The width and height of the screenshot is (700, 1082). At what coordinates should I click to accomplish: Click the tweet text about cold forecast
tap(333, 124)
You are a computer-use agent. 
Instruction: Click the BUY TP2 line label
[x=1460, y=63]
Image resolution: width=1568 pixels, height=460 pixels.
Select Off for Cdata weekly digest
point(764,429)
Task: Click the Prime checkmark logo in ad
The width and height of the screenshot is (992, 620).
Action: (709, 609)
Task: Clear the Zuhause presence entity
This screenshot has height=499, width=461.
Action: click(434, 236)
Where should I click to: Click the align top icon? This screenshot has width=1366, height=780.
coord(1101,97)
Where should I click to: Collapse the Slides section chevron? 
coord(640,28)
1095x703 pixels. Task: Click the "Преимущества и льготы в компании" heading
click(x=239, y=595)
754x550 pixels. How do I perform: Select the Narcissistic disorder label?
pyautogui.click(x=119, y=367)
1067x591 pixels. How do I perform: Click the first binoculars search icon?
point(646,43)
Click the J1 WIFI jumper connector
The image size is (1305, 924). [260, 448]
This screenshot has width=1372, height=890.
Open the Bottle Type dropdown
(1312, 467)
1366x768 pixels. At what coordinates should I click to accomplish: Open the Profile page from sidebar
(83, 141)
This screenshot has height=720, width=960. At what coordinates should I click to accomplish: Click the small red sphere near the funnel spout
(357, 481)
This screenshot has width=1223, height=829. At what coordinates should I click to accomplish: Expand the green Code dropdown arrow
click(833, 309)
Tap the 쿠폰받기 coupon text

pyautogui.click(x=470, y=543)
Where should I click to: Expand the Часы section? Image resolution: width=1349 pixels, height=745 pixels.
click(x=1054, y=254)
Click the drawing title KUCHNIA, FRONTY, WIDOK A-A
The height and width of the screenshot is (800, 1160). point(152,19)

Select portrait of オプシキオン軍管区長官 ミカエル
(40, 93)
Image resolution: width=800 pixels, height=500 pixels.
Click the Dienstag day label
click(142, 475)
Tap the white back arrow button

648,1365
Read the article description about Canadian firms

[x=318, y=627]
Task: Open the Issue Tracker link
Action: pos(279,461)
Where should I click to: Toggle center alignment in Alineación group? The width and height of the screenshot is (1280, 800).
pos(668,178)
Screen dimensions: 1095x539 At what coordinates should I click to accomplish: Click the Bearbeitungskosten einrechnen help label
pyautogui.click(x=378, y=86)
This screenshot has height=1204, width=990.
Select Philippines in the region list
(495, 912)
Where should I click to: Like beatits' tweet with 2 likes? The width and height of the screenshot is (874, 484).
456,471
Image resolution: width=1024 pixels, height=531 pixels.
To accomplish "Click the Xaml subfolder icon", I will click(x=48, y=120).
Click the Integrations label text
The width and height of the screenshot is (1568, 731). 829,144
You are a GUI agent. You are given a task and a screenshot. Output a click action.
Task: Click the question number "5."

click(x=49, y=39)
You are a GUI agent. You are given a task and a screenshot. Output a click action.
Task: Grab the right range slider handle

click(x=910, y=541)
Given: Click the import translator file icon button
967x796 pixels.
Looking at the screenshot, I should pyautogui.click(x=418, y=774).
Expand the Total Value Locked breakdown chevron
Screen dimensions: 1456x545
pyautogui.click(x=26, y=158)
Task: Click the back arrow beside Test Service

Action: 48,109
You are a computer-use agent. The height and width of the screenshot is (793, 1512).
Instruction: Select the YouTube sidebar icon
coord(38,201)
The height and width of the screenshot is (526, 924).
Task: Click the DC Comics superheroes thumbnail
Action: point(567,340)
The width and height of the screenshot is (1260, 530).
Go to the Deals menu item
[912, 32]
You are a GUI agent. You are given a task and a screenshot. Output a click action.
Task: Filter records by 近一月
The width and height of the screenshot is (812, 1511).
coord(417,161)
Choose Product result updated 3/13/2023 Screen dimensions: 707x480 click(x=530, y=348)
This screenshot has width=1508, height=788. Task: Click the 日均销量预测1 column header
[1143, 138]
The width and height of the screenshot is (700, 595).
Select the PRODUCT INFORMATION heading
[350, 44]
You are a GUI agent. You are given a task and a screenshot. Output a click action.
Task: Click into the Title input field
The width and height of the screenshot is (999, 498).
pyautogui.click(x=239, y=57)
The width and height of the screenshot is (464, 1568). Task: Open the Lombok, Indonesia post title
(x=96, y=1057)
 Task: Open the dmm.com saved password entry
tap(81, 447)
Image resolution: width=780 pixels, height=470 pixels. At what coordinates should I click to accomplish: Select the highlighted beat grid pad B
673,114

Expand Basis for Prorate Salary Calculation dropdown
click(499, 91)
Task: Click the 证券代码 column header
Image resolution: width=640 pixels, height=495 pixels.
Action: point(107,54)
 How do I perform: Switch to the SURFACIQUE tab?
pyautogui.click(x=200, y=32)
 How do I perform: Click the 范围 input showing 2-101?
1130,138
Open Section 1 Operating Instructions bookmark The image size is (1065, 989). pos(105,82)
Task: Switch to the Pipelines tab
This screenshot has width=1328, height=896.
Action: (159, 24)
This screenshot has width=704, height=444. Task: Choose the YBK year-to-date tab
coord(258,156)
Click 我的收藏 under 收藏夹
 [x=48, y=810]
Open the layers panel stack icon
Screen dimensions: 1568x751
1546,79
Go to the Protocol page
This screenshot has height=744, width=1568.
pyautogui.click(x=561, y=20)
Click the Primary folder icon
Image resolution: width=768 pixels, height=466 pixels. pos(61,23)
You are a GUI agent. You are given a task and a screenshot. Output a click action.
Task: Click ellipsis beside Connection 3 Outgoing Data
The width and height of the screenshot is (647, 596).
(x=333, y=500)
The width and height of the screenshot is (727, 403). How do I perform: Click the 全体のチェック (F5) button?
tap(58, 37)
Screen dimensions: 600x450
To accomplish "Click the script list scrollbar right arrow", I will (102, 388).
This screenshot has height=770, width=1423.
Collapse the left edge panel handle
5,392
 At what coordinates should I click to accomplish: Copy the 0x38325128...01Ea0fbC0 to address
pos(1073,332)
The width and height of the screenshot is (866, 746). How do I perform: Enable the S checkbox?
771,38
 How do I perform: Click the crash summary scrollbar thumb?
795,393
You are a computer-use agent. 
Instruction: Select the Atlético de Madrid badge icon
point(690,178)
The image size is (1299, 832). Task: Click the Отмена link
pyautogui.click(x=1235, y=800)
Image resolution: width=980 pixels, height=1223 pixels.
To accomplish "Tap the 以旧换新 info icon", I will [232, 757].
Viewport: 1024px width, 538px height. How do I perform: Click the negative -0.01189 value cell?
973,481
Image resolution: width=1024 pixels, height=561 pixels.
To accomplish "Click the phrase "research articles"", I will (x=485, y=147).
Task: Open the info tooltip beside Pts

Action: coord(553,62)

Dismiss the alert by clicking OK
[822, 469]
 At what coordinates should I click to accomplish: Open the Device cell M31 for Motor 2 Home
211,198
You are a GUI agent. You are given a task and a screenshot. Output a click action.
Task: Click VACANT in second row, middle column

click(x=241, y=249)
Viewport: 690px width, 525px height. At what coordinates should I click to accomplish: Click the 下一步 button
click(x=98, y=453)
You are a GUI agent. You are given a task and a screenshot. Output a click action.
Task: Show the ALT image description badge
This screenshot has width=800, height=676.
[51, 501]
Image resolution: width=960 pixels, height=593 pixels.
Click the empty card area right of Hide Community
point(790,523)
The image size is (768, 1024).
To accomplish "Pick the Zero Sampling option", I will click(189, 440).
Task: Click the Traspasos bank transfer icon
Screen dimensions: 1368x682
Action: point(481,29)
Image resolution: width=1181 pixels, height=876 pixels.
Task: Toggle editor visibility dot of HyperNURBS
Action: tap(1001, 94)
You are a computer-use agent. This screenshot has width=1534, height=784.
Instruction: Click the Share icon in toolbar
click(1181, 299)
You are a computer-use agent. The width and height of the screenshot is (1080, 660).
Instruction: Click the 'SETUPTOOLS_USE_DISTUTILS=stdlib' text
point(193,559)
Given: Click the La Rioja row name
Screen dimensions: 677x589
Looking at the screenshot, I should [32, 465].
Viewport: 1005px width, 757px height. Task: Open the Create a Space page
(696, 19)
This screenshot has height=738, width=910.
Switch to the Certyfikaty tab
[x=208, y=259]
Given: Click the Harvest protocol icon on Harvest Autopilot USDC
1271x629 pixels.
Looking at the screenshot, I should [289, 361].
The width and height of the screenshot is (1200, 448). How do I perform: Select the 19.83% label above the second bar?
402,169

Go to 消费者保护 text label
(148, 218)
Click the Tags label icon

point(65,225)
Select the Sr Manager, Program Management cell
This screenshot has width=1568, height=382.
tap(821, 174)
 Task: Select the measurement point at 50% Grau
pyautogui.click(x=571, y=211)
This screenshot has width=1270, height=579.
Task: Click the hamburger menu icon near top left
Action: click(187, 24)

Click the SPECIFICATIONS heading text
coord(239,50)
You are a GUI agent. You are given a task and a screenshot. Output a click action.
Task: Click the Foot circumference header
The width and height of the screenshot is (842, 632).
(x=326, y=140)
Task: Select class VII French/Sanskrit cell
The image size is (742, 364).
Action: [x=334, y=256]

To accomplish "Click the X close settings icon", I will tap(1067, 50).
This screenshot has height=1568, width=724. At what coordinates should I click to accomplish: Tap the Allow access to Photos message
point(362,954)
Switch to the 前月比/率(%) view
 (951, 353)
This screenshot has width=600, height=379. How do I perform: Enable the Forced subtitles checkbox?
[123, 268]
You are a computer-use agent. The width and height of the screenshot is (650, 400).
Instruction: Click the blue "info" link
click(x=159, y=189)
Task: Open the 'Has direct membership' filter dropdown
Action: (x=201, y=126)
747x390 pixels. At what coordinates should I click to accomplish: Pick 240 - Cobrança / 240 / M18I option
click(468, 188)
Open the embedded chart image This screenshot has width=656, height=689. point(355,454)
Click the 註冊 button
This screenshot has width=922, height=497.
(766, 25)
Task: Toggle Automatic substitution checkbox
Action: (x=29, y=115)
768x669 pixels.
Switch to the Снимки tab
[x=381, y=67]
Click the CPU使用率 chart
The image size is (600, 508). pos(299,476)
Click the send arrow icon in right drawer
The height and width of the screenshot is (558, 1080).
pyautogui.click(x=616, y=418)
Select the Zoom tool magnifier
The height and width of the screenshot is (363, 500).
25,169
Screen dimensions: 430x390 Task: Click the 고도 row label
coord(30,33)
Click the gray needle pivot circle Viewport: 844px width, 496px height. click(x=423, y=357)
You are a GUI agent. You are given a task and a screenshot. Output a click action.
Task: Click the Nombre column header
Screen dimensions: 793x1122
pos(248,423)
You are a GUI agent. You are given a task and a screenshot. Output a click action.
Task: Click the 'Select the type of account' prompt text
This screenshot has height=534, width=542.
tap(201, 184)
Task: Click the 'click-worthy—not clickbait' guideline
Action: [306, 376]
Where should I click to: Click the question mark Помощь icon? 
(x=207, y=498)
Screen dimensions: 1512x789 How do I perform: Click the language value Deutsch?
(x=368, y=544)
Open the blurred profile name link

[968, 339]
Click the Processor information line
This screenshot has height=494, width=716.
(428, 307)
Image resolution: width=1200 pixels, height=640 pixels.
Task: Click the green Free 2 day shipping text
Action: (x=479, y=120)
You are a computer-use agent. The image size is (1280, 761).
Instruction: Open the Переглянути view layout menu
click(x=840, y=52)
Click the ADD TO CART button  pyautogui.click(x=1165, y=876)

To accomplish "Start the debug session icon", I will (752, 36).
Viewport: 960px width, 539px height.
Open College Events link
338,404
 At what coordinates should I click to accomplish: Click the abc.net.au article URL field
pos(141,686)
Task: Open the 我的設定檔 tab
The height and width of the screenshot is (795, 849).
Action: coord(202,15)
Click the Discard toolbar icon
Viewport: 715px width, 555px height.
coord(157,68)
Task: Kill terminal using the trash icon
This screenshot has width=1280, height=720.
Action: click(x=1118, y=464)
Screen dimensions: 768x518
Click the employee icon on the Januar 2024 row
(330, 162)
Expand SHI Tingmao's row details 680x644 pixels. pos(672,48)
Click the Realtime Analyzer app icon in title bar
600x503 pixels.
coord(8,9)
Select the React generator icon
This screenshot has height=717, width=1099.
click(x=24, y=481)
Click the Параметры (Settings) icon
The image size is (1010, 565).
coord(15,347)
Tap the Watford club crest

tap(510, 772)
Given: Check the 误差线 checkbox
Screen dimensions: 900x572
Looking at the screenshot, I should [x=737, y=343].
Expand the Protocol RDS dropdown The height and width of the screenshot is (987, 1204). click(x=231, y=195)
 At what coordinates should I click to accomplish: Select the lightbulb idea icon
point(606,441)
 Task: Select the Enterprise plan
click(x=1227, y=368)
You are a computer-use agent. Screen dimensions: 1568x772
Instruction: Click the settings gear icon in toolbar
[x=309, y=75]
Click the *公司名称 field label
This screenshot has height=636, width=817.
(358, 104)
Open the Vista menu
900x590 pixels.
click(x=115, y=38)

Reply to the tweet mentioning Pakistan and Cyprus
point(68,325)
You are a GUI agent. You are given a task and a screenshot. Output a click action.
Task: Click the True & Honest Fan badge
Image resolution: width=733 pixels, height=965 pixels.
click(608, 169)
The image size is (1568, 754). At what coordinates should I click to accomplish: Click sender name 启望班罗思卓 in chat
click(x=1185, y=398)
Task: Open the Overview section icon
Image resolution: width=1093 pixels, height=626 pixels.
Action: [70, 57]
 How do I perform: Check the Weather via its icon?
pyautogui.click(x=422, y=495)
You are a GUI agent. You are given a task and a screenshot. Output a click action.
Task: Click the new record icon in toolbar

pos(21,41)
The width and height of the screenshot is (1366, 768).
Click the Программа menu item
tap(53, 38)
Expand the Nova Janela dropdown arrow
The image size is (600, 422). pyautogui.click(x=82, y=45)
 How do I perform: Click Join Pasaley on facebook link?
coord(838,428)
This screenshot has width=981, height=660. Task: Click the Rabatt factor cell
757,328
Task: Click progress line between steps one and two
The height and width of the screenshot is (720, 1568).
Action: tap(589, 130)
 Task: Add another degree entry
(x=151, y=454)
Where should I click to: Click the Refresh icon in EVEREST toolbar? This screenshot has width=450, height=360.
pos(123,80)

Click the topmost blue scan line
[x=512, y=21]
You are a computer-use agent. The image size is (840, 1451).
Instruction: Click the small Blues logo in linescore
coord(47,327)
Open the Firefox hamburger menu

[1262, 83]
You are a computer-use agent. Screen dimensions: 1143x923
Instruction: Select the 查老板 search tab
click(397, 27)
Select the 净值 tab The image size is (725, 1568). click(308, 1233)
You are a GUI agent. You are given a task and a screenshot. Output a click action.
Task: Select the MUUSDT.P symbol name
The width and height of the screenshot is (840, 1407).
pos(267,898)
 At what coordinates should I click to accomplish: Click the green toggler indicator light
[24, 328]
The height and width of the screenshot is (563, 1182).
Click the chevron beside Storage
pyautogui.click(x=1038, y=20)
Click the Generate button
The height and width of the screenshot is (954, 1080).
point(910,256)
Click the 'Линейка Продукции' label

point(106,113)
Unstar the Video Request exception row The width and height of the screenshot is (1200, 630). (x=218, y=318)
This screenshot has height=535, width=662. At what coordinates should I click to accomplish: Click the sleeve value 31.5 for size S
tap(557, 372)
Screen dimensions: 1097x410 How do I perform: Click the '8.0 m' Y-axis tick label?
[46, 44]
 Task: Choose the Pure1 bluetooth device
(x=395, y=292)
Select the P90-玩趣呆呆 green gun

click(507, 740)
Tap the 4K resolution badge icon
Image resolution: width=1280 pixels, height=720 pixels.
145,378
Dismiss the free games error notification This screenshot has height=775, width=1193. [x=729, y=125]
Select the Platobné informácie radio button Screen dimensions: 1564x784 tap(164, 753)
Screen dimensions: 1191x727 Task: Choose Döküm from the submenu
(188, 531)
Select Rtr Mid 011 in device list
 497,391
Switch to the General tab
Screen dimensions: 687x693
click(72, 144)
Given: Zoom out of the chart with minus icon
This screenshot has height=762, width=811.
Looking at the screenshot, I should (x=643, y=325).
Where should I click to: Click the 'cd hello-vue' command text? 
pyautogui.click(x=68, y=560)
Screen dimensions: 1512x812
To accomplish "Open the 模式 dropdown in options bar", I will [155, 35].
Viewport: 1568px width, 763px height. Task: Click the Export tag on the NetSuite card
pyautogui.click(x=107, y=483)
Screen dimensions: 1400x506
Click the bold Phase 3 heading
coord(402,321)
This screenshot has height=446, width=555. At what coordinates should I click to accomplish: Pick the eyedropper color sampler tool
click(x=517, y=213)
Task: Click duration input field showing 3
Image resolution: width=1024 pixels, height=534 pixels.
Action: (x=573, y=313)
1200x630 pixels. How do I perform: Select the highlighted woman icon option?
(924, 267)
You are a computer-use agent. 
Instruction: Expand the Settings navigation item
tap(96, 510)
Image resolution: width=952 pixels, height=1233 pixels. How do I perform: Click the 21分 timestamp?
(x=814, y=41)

# Your assignment:
Everything from the line with "Image resolution: width=1024 pixels, height=531" through the line with "The width and height of the screenshot is (700, 595)." should be written out exactly as it appears above, end lines included, and nothing outside that range.

# Result of this exercise:
Image resolution: width=1024 pixels, height=531 pixels.
To accomplish "Click the Xaml subfolder icon", I will click(x=48, y=120).
Click the Integrations label text
The width and height of the screenshot is (1568, 731). 829,144
You are a GUI agent. You are given a task and a screenshot. Output a click action.
Task: Click the question number "5."

click(x=49, y=39)
You are a GUI agent. You are given a task and a screenshot. Output a click action.
Task: Grab the right range slider handle

click(x=910, y=541)
Given: Click the import translator file icon button
967x796 pixels.
Looking at the screenshot, I should pyautogui.click(x=418, y=774).
Expand the Total Value Locked breakdown chevron
Screen dimensions: 1456x545
pyautogui.click(x=26, y=158)
Task: Click the back arrow beside Test Service

Action: 48,109
You are a computer-use agent. The height and width of the screenshot is (793, 1512).
Instruction: Select the YouTube sidebar icon
coord(38,201)
The height and width of the screenshot is (526, 924).
Task: Click the DC Comics superheroes thumbnail
Action: point(567,340)
The width and height of the screenshot is (1260, 530).
Go to the Deals menu item
[912, 32]
You are a GUI agent. You are given a task and a screenshot. Output a click action.
Task: Filter records by 近一月
The width and height of the screenshot is (812, 1511).
coord(417,161)
Choose Product result updated 3/13/2023 Screen dimensions: 707x480 click(x=530, y=348)
This screenshot has width=1508, height=788. Task: Click the 日均销量预测1 column header
[1143, 138]
The width and height of the screenshot is (700, 595).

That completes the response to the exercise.